Only the lines from the one holding "Screen dimensions: 800x600" through the end of the records below are to be reproduced exactly, and pictures are to be omitted.
[Source records — start]
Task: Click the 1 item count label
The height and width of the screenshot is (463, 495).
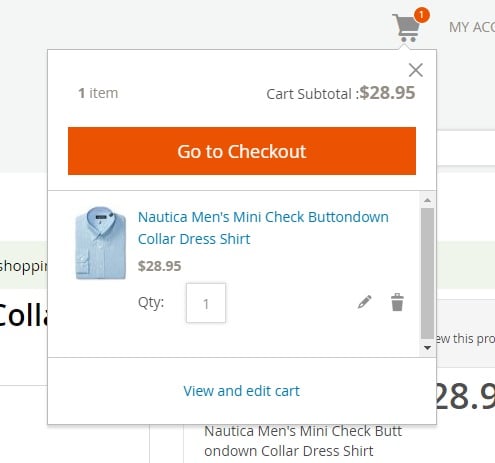Action: 98,93
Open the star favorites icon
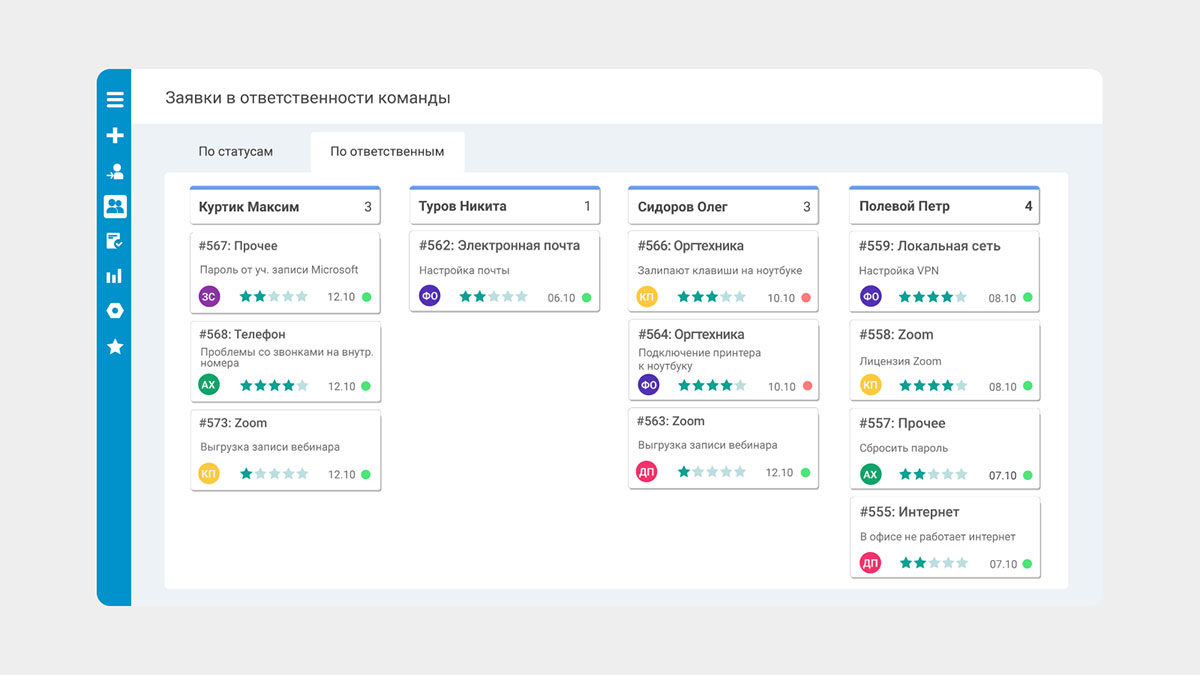 [115, 346]
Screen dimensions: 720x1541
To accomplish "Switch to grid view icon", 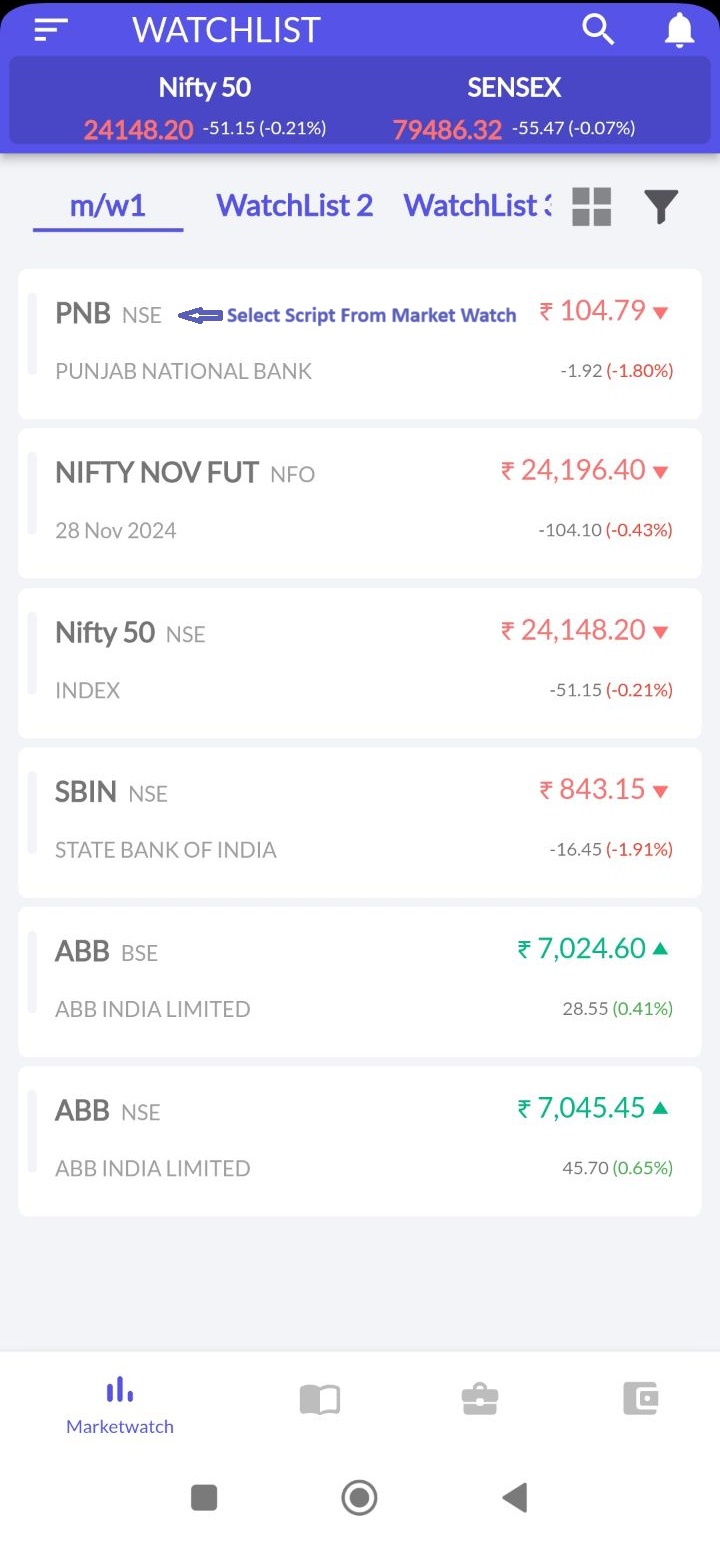I will (x=591, y=207).
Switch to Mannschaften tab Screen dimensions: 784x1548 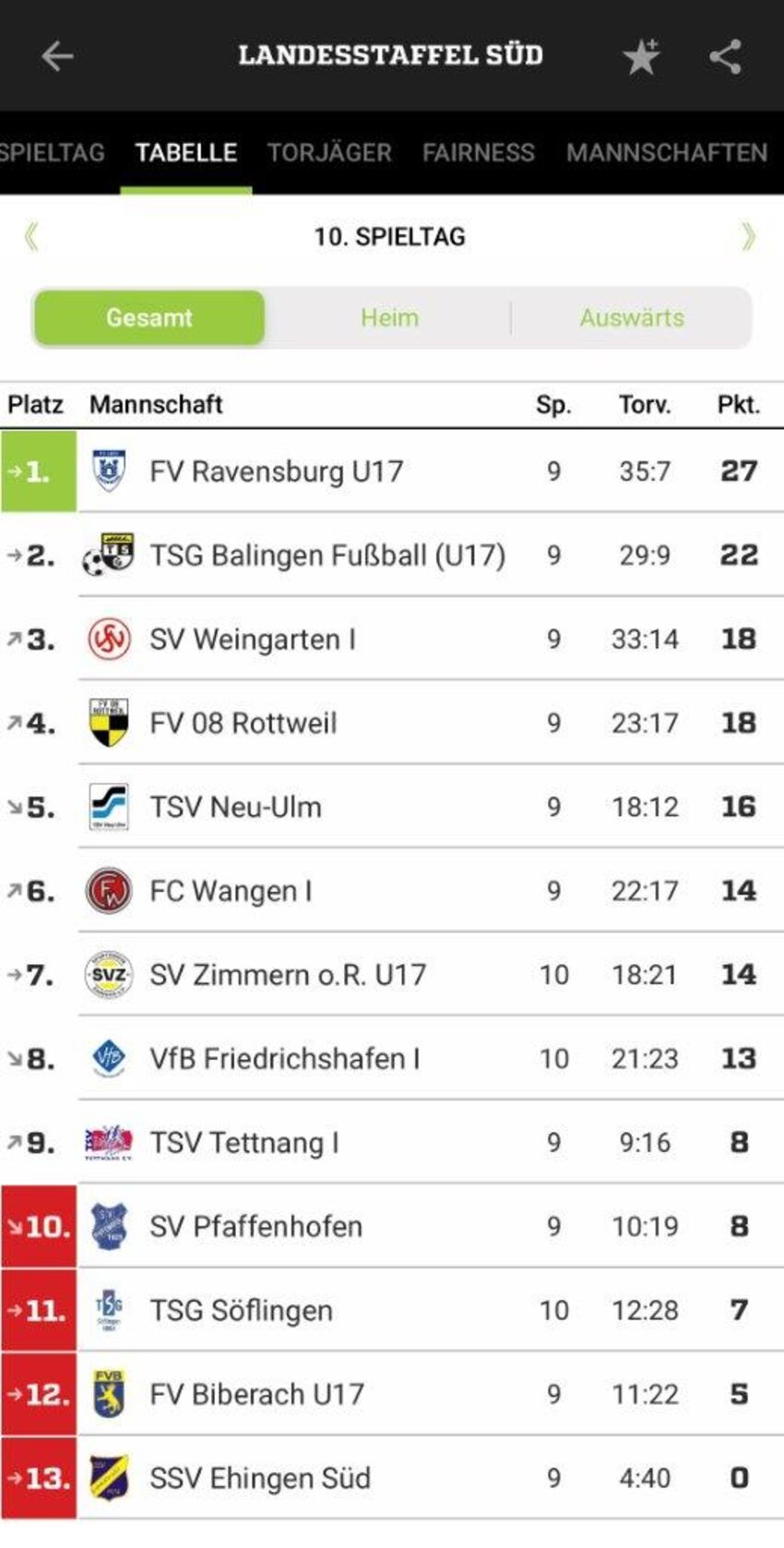coord(666,152)
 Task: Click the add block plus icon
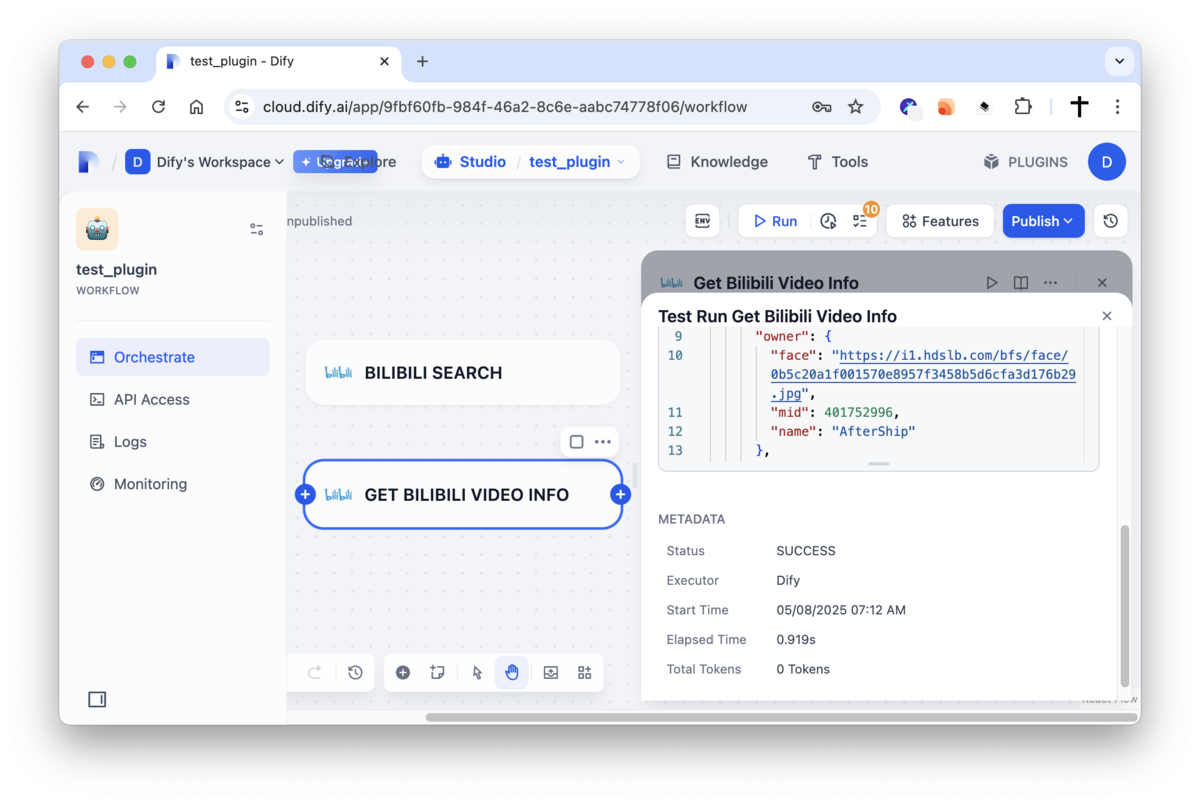pos(403,673)
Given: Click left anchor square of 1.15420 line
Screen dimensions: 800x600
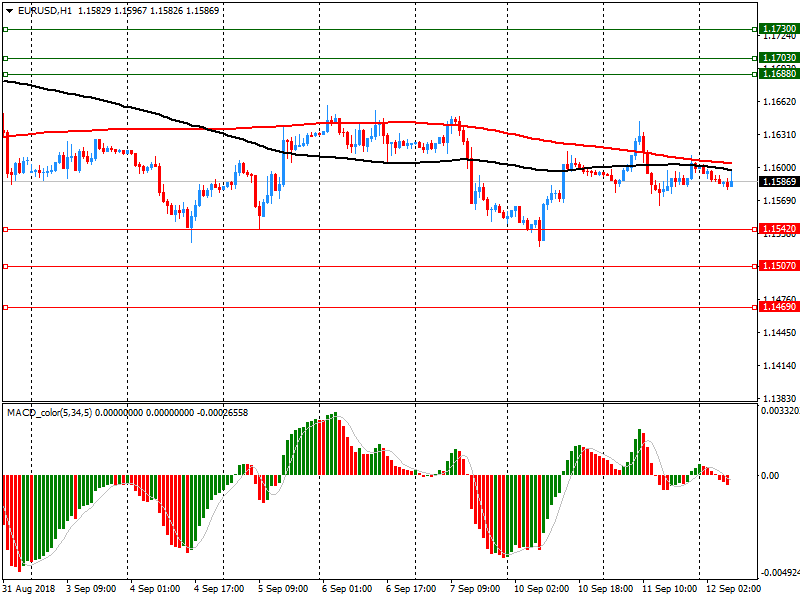Looking at the screenshot, I should tap(5, 230).
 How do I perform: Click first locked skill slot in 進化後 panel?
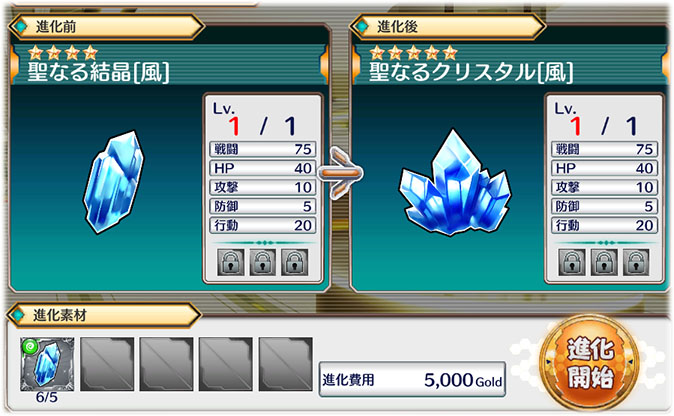(x=572, y=262)
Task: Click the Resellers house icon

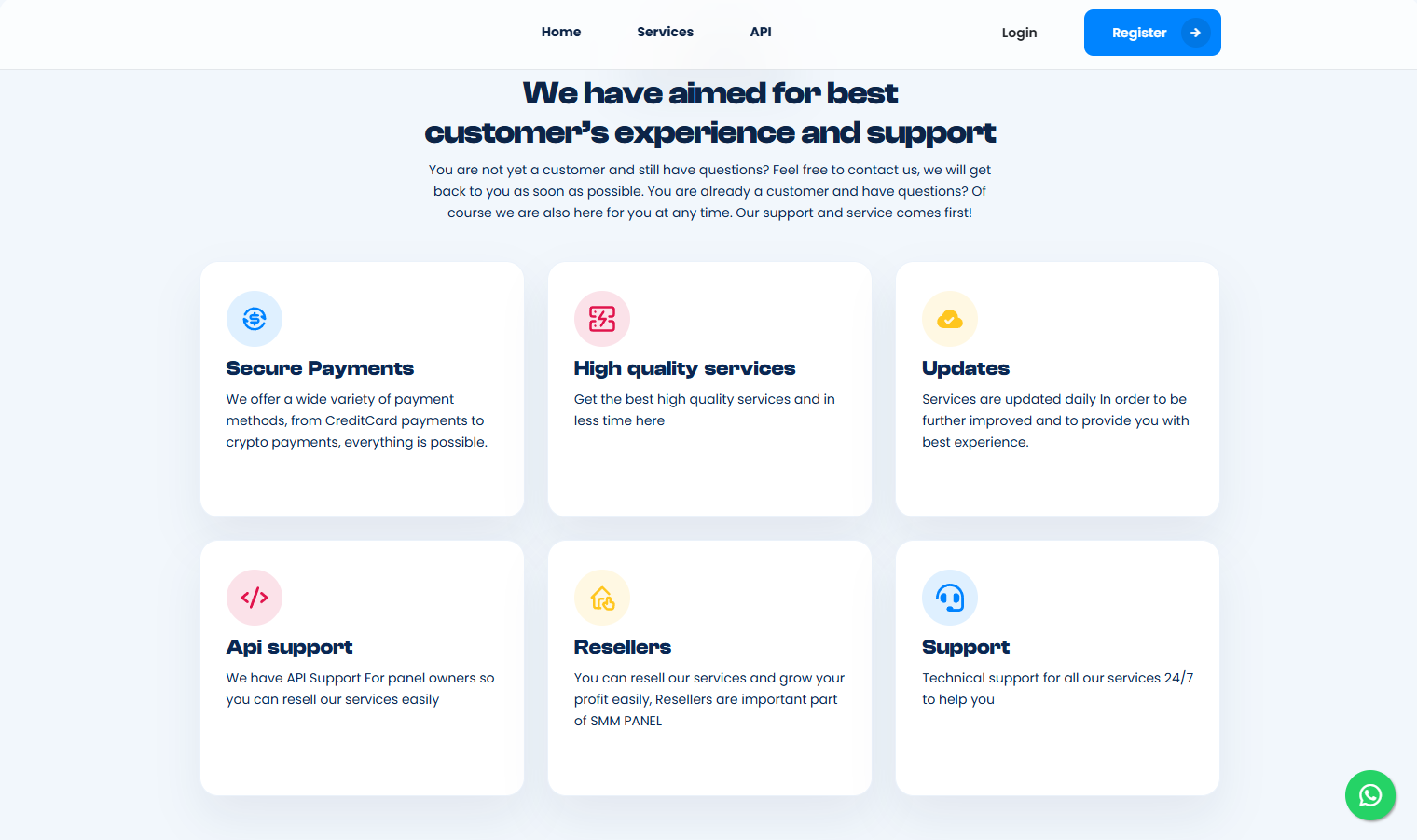Action: coord(602,598)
[Source records — finish]
Expected answer:
Screen dimensions: 800x600
Looking at the screenshot, I should tap(5, 230).
 How do I perform: Click first locked skill slot in 進化後 panel?
(x=572, y=262)
Task: Click the Resellers house icon

Action: coord(602,598)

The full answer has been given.